══ Records to process ══

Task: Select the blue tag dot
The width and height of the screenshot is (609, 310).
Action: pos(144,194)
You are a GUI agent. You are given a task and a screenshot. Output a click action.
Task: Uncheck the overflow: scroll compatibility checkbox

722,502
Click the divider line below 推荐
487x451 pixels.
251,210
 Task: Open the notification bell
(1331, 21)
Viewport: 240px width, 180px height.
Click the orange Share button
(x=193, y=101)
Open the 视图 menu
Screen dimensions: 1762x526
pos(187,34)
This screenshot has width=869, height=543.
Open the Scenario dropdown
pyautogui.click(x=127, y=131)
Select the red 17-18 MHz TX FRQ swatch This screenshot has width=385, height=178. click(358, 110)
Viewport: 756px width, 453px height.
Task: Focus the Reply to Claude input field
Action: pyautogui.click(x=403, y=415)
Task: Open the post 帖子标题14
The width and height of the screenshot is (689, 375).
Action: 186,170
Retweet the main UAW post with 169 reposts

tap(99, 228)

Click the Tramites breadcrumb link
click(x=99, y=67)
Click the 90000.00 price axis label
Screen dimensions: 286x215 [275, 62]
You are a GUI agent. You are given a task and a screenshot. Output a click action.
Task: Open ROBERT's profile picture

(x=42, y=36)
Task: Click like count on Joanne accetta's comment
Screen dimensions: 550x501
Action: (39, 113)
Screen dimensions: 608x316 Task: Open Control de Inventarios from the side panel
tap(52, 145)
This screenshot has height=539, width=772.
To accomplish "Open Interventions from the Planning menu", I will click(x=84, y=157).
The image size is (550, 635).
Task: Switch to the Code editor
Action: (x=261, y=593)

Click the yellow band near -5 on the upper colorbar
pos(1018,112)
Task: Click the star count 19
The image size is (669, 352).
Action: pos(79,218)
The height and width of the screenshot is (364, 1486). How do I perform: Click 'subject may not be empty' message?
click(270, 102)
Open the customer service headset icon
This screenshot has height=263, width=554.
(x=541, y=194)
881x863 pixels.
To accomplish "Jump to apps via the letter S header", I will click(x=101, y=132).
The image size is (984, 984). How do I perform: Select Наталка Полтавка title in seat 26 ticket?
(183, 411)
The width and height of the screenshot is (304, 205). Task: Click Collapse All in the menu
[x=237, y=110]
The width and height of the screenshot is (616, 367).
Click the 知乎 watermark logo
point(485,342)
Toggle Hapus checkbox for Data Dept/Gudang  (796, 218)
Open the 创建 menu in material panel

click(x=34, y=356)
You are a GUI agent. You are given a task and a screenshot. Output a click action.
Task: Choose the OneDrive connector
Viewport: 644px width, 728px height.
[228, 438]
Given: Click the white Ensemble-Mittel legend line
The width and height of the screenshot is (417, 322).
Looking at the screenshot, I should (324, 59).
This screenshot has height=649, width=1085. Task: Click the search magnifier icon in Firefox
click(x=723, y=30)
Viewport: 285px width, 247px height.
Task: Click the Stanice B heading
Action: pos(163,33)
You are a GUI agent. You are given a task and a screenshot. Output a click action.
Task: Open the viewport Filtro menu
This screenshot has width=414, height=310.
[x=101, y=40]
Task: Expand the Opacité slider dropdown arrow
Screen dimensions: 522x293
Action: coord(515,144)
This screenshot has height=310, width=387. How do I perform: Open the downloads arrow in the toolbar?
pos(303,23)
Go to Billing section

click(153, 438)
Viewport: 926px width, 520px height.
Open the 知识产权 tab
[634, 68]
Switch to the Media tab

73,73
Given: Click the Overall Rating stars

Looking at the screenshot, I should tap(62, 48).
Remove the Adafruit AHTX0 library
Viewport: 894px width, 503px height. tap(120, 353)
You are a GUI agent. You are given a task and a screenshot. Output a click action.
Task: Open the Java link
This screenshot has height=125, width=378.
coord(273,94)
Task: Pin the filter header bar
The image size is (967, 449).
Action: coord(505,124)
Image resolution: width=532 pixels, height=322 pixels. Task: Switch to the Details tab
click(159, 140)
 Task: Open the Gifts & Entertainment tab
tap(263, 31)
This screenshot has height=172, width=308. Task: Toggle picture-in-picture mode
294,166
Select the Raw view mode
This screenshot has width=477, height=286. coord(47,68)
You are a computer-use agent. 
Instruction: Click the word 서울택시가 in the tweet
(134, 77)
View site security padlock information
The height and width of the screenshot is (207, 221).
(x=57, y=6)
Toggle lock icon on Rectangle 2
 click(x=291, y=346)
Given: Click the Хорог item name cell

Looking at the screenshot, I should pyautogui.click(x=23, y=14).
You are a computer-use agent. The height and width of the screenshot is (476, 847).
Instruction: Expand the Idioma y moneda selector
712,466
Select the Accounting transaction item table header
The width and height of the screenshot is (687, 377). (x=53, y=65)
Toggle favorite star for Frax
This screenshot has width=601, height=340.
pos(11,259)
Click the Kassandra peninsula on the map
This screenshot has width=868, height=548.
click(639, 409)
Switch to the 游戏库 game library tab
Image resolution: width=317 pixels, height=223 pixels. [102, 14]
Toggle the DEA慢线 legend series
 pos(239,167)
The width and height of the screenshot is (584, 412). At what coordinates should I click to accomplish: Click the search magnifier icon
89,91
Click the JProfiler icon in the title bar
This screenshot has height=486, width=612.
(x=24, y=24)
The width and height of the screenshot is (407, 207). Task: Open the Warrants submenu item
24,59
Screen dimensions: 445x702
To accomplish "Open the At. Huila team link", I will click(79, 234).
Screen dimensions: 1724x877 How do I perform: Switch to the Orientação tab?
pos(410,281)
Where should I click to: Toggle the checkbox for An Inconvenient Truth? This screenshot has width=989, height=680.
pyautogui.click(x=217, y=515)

═══

▶ _What you are asked to do_: Using the records above, copy word for word the line with "The width and height of the screenshot is (304, 205).", the line with "Task: Open the Java link", and every line between them.

▶ _Output for this task_:
The width and height of the screenshot is (304, 205). Task: Click Collapse All in the menu
[x=237, y=110]
The width and height of the screenshot is (616, 367).
Click the 知乎 watermark logo
point(485,342)
Toggle Hapus checkbox for Data Dept/Gudang  (796, 218)
Open the 创建 menu in material panel

click(x=34, y=356)
You are a GUI agent. You are given a task and a screenshot. Output a click action.
Task: Choose the OneDrive connector
Viewport: 644px width, 728px height.
[228, 438]
Given: Click the white Ensemble-Mittel legend line
The width and height of the screenshot is (417, 322).
Looking at the screenshot, I should (324, 59).
This screenshot has height=649, width=1085. Task: Click the search magnifier icon in Firefox
click(x=723, y=30)
Viewport: 285px width, 247px height.
Task: Click the Stanice B heading
Action: pos(163,33)
You are a GUI agent. You are given a task and a screenshot. Output a click action.
Task: Open the viewport Filtro menu
This screenshot has width=414, height=310.
[x=101, y=40]
Task: Expand the Opacité slider dropdown arrow
Screen dimensions: 522x293
Action: coord(515,144)
This screenshot has height=310, width=387. How do I perform: Open the downloads arrow in the toolbar?
pos(303,23)
Go to Billing section

click(153, 438)
Viewport: 926px width, 520px height.
Open the 知识产权 tab
[634, 68]
Switch to the Media tab

73,73
Given: Click the Overall Rating stars

Looking at the screenshot, I should tap(62, 48).
Remove the Adafruit AHTX0 library
Viewport: 894px width, 503px height. tap(120, 353)
You are a GUI agent. You are given a task and a screenshot. Output a click action.
Task: Open the Java link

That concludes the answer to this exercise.